Вдруг внутри шатра что-то блеснуло. На миг Эмме показалось, что это свет отражается от чьих-то глаз. Но в следующее мгновение всё исчезло.
— Там кто-то есть, — прошептал Люк.
Туман зашевелился у входа, словно туда вошёл человек. И на мгновение, прежде чем фигура растворилась в серой дымке, Эмма успела разглядеть силуэт. Высокий, в длинном костюме, с крошечной цилиндрической шляпой.
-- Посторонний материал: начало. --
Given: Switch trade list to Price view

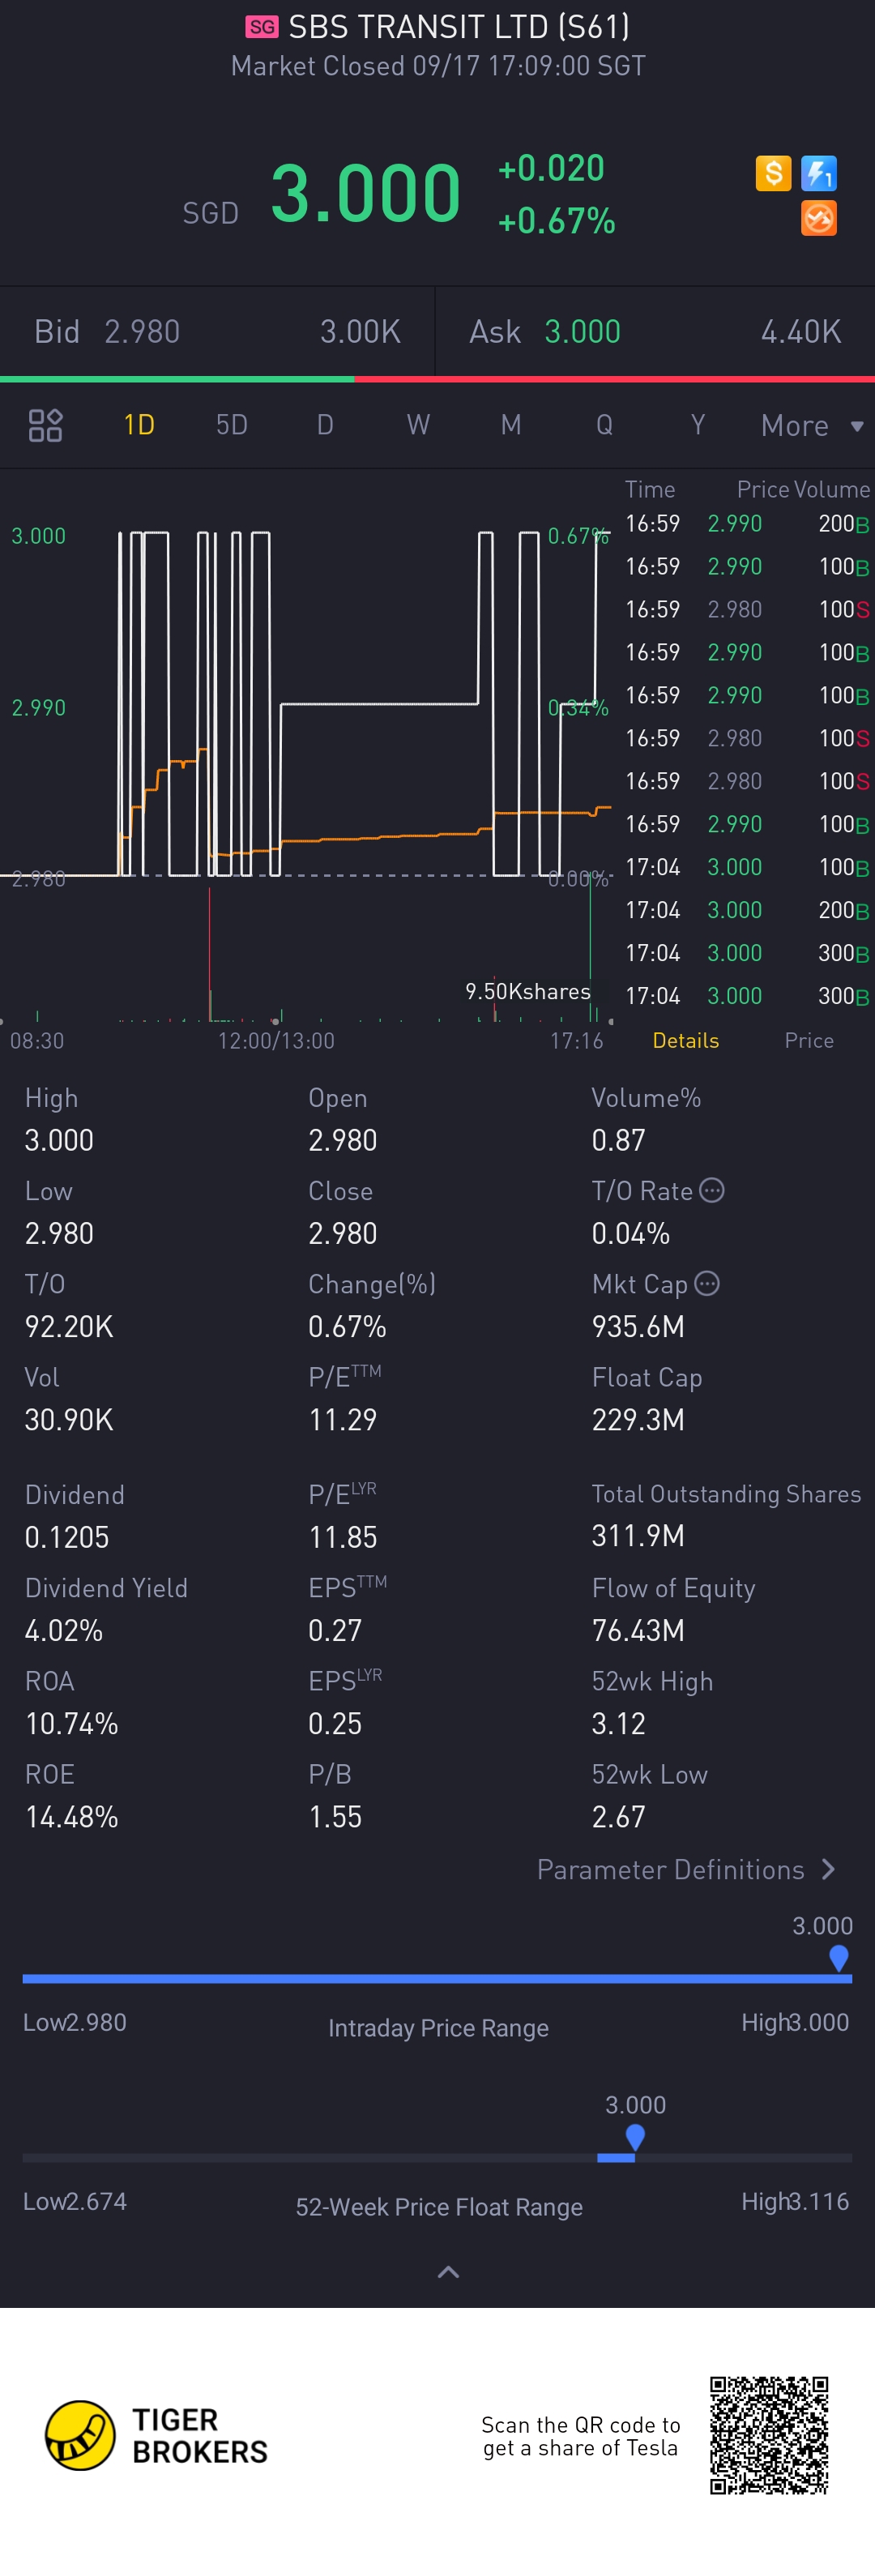Looking at the screenshot, I should click(x=808, y=1040).
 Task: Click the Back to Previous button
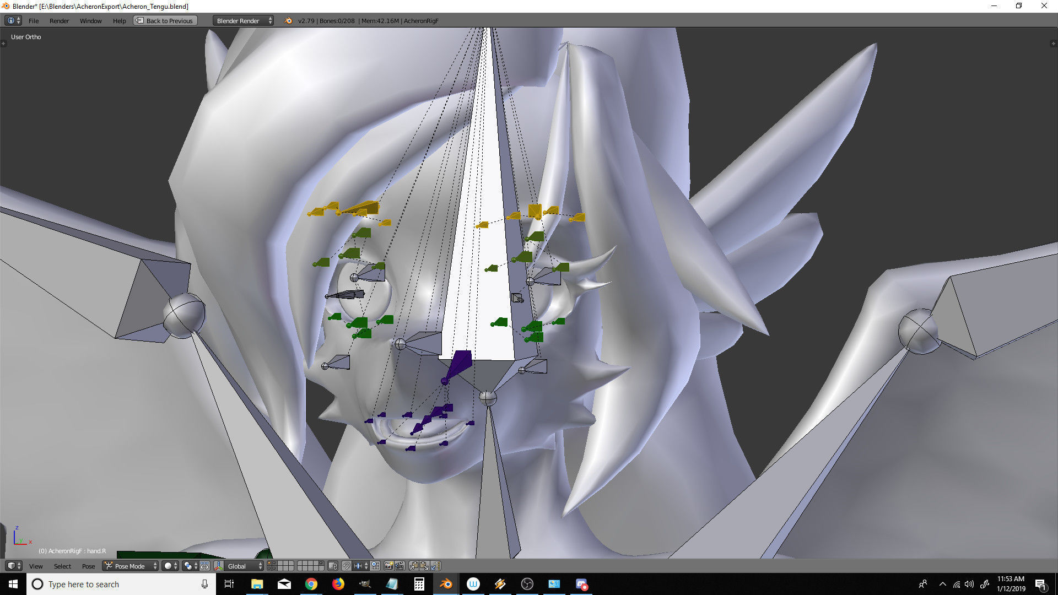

Люк и Эмма стояли у входа, словно перед порогом чужого сна. Лоскуты ткани шатра колыхались едва заметно, хотя ветра почти не было.
— Если он внутри, — прошептала Эмма, — мы... мы ведь можем уйти. Просто развернуться и...
Люк шагнул вперёд. Не резко, не геройски — просто так, будто его что-то подтолкнуло. Эмма пошла за ним, не отпуская его руку.
Внутри пахло ещё сильнее — сладко, тягуче, так, что хотелось отступить. Пол был засыпан тонким слоем опилок, а в центре виднелся старый круг арены. Скамьи были пусты, но кое-где на них лежали выцветшие программы и смятые билеты, будто зрители встали и ушли всего минуту назад.
— Это... странно, — выдохнул Люк, оглядываясь.
Где-то в глубине шатра, за тонкими полотнищами, свисавшими с купола, что-то блеснуло. Эмма снова подумала о глазах.
И тогда она услышала это.
Не громкий, не зловещий — наоборот, лёгкий, почти игривый звук. Смех. Как будто кто-то, прячась, наблюдал за ними и едва сдерживал веселье.
Люк замер, а Эмма почувствовала, как холод пробежал по спине. Смех повторился, чуть тише, словно отдаляясь, приглашая их следовать.
Где-то за занавесом тень слегка качнулась. Высокая. С узкими плечами. И на макушке — маленький цилиндр.
Шатёр снова погрузился в тишину. Только старый фонарь у входа мигнул — раз, два, три.